Write every record out again exactly as shown below.

····················

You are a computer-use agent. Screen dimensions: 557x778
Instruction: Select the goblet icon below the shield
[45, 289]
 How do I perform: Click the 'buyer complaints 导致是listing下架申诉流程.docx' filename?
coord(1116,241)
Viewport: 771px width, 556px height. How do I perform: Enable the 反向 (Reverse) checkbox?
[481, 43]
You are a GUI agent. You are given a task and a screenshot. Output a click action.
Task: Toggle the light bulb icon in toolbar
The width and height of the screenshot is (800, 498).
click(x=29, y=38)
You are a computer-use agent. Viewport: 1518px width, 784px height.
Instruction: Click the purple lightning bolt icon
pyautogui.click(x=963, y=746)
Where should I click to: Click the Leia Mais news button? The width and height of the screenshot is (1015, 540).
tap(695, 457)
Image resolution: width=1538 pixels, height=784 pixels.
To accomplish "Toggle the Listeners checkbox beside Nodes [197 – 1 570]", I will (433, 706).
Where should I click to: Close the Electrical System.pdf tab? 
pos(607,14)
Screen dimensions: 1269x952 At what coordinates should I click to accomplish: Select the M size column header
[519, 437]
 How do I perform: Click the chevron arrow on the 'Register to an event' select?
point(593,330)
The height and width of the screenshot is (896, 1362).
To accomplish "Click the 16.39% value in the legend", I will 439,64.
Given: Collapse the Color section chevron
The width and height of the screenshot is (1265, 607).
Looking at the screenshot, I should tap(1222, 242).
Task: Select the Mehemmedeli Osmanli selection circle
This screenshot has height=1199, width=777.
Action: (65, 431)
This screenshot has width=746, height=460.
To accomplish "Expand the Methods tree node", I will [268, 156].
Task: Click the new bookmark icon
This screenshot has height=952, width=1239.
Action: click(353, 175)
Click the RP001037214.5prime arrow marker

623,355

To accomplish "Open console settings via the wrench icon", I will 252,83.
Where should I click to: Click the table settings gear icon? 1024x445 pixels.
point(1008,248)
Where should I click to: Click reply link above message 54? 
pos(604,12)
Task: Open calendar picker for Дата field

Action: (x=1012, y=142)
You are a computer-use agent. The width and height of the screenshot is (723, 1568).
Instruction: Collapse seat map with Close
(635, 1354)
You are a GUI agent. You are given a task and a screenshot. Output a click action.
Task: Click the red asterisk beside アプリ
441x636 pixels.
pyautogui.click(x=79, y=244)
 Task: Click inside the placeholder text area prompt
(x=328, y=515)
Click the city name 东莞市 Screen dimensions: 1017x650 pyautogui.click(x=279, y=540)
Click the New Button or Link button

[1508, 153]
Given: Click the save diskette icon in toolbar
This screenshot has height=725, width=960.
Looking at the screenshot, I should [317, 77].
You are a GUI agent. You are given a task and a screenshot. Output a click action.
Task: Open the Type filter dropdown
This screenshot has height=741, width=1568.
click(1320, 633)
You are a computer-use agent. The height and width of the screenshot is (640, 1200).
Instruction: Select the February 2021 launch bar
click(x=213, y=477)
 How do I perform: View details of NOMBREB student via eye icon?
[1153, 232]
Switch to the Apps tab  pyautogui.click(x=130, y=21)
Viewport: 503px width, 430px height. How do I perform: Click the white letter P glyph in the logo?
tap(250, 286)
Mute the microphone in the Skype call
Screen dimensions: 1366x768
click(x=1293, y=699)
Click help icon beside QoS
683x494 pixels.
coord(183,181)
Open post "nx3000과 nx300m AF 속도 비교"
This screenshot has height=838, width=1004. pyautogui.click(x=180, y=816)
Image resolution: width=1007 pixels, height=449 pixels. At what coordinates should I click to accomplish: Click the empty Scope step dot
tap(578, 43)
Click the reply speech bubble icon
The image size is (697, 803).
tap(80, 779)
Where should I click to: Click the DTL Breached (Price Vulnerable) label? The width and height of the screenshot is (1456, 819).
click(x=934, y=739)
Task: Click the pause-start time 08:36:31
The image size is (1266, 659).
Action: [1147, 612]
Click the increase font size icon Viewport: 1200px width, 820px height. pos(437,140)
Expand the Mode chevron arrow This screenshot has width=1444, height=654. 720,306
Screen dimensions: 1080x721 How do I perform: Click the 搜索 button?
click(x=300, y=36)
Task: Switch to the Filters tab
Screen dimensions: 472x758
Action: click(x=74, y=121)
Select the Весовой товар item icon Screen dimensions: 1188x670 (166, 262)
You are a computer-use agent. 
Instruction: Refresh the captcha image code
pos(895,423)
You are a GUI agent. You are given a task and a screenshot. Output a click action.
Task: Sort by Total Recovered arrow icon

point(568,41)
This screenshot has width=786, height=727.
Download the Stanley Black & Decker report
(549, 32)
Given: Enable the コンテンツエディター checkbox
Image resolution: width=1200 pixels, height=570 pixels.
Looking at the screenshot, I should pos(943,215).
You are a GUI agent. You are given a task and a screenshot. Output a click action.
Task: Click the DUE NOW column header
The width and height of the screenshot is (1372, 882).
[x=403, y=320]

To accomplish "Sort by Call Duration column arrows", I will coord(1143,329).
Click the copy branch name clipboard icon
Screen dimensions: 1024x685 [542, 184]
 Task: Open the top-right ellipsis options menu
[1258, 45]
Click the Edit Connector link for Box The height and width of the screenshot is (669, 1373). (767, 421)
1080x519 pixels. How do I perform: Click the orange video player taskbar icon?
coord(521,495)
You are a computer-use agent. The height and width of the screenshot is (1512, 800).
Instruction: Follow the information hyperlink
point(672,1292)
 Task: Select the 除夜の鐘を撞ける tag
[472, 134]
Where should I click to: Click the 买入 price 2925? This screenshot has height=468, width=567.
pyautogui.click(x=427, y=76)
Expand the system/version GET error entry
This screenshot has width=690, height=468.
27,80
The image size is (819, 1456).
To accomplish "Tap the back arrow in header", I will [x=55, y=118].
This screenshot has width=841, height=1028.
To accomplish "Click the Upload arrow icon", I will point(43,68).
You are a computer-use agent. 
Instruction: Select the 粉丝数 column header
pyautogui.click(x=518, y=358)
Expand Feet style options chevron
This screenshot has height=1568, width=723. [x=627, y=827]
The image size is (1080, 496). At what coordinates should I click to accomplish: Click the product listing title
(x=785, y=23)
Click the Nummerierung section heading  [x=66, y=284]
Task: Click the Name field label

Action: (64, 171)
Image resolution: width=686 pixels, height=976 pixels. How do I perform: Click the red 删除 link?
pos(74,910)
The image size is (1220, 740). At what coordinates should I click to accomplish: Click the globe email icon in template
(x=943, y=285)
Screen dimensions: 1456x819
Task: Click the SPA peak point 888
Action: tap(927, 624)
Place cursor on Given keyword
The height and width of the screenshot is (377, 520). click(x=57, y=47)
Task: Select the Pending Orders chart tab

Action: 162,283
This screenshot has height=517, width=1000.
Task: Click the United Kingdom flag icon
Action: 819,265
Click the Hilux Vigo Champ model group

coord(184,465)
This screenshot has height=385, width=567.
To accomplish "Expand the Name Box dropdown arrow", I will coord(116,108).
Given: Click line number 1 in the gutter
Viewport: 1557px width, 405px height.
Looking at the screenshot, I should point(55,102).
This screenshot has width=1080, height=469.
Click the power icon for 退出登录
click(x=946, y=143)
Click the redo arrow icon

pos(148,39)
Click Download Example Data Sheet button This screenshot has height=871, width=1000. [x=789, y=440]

····················

#### Exercise response:
You are a computer-use agent. Screen dimensions: 557x778
Instruction: Select the goblet icon below the shield
[45, 289]
 How do I perform: Click the 'buyer complaints 导致是listing下架申诉流程.docx' filename?
coord(1116,241)
Viewport: 771px width, 556px height. How do I perform: Enable the 反向 (Reverse) checkbox?
[481, 43]
You are a GUI agent. You are given a task and a screenshot. Output a click action.
Task: Toggle the light bulb icon in toolbar
The width and height of the screenshot is (800, 498).
click(x=29, y=38)
You are a computer-use agent. Viewport: 1518px width, 784px height.
Instruction: Click the purple lightning bolt icon
pyautogui.click(x=963, y=746)
Where should I click to: Click the Leia Mais news button? The width and height of the screenshot is (1015, 540).
tap(695, 457)
Image resolution: width=1538 pixels, height=784 pixels.
To accomplish "Toggle the Listeners checkbox beside Nodes [197 – 1 570]", I will (433, 706).
Where should I click to: Close the Electrical System.pdf tab? 
pos(607,14)
Screen dimensions: 1269x952 At what coordinates should I click to accomplish: Select the M size column header
[519, 437]
 How do I perform: Click the chevron arrow on the 'Register to an event' select?
point(593,330)
The height and width of the screenshot is (896, 1362).
To accomplish "Click the 16.39% value in the legend", I will 439,64.
Given: Collapse the Color section chevron
The width and height of the screenshot is (1265, 607).
Looking at the screenshot, I should tap(1222, 242).
Task: Select the Mehemmedeli Osmanli selection circle
This screenshot has height=1199, width=777.
Action: (65, 431)
This screenshot has width=746, height=460.
To accomplish "Expand the Methods tree node", I will [268, 156].
Task: Click the new bookmark icon
This screenshot has height=952, width=1239.
Action: click(353, 175)
Click the RP001037214.5prime arrow marker

623,355

To accomplish "Open console settings via the wrench icon", I will 252,83.
Where should I click to: Click the table settings gear icon? 1024x445 pixels.
point(1008,248)
Where should I click to: Click reply link above message 54? 
pos(604,12)
Task: Open calendar picker for Дата field

Action: (x=1012, y=142)
You are a computer-use agent. The width and height of the screenshot is (723, 1568).
Instruction: Collapse seat map with Close
(635, 1354)
You are a GUI agent. You are given a task and a screenshot. Output a click action.
Task: Click the red asterisk beside アプリ
441x636 pixels.
pyautogui.click(x=79, y=244)
 Task: Click inside the placeholder text area prompt
(x=328, y=515)
Click the city name 东莞市 Screen dimensions: 1017x650 pyautogui.click(x=279, y=540)
Click the New Button or Link button

[1508, 153]
Given: Click the save diskette icon in toolbar
This screenshot has height=725, width=960.
Looking at the screenshot, I should [317, 77].
You are a GUI agent. You are given a task and a screenshot. Output a click action.
Task: Open the Type filter dropdown
This screenshot has height=741, width=1568.
click(1320, 633)
You are a computer-use agent. The height and width of the screenshot is (640, 1200).
Instruction: Select the February 2021 launch bar
click(x=213, y=477)
 How do I perform: View details of NOMBREB student via eye icon?
[1153, 232]
Switch to the Apps tab  pyautogui.click(x=130, y=21)
Viewport: 503px width, 430px height. How do I perform: Click the white letter P glyph in the logo?
tap(250, 286)
Mute the microphone in the Skype call
Screen dimensions: 1366x768
click(x=1293, y=699)
Click help icon beside QoS
683x494 pixels.
coord(183,181)
Open post "nx3000과 nx300m AF 속도 비교"
This screenshot has height=838, width=1004. pyautogui.click(x=180, y=816)
Image resolution: width=1007 pixels, height=449 pixels. At what coordinates should I click to accomplish: Click the empty Scope step dot
tap(578, 43)
Click the reply speech bubble icon
The image size is (697, 803).
tap(80, 779)
Where should I click to: Click the DTL Breached (Price Vulnerable) label? The width and height of the screenshot is (1456, 819).
click(x=934, y=739)
Task: Click the pause-start time 08:36:31
The image size is (1266, 659).
Action: [1147, 612]
Click the increase font size icon Viewport: 1200px width, 820px height. pos(437,140)
Expand the Mode chevron arrow This screenshot has width=1444, height=654. 720,306
Screen dimensions: 1080x721 How do I perform: Click the 搜索 button?
click(x=300, y=36)
Task: Switch to the Filters tab
Screen dimensions: 472x758
Action: click(x=74, y=121)
Select the Весовой товар item icon Screen dimensions: 1188x670 (166, 262)
You are a computer-use agent. 
Instruction: Refresh the captcha image code
pos(895,423)
You are a GUI agent. You are given a task and a screenshot. Output a click action.
Task: Sort by Total Recovered arrow icon

point(568,41)
This screenshot has width=786, height=727.
Download the Stanley Black & Decker report
(549, 32)
Given: Enable the コンテンツエディター checkbox
Image resolution: width=1200 pixels, height=570 pixels.
Looking at the screenshot, I should pos(943,215).
You are a GUI agent. You are given a task and a screenshot. Output a click action.
Task: Click the DUE NOW column header
The width and height of the screenshot is (1372, 882).
[x=403, y=320]

To accomplish "Sort by Call Duration column arrows", I will coord(1143,329).
Click the copy branch name clipboard icon
Screen dimensions: 1024x685 [542, 184]
 Task: Open the top-right ellipsis options menu
[1258, 45]
Click the Edit Connector link for Box The height and width of the screenshot is (669, 1373). (767, 421)
1080x519 pixels. How do I perform: Click the orange video player taskbar icon?
coord(521,495)
You are a computer-use agent. The height and width of the screenshot is (1512, 800).
Instruction: Follow the information hyperlink
point(672,1292)
 Task: Select the 除夜の鐘を撞ける tag
[472, 134]
Where should I click to: Click the 买入 price 2925? This screenshot has height=468, width=567.
pyautogui.click(x=427, y=76)
Expand the system/version GET error entry
This screenshot has width=690, height=468.
27,80
The image size is (819, 1456).
To accomplish "Tap the back arrow in header", I will [x=55, y=118].
This screenshot has width=841, height=1028.
To accomplish "Click the Upload arrow icon", I will point(43,68).
You are a computer-use agent. 
Instruction: Select the 粉丝数 column header
pyautogui.click(x=518, y=358)
Expand Feet style options chevron
This screenshot has height=1568, width=723. [x=627, y=827]
The image size is (1080, 496). At what coordinates should I click to accomplish: Click the product listing title
(x=785, y=23)
Click the Nummerierung section heading  [x=66, y=284]
Task: Click the Name field label

Action: (64, 171)
Image resolution: width=686 pixels, height=976 pixels. How do I perform: Click the red 删除 link?
pos(74,910)
The image size is (1220, 740). At what coordinates should I click to accomplish: Click the globe email icon in template
(x=943, y=285)
Screen dimensions: 1456x819
Task: Click the SPA peak point 888
Action: tap(927, 624)
Place cursor on Given keyword
The height and width of the screenshot is (377, 520). click(x=57, y=47)
Task: Select the Pending Orders chart tab

Action: 162,283
This screenshot has height=517, width=1000.
Task: Click the United Kingdom flag icon
Action: 819,265
Click the Hilux Vigo Champ model group

coord(184,465)
This screenshot has height=385, width=567.
To accomplish "Expand the Name Box dropdown arrow", I will coord(116,108).
Given: Click line number 1 in the gutter
Viewport: 1557px width, 405px height.
Looking at the screenshot, I should point(55,102).
This screenshot has width=1080, height=469.
Click the power icon for 退出登录
click(x=946, y=143)
Click the redo arrow icon

pos(148,39)
Click Download Example Data Sheet button This screenshot has height=871, width=1000. [x=789, y=440]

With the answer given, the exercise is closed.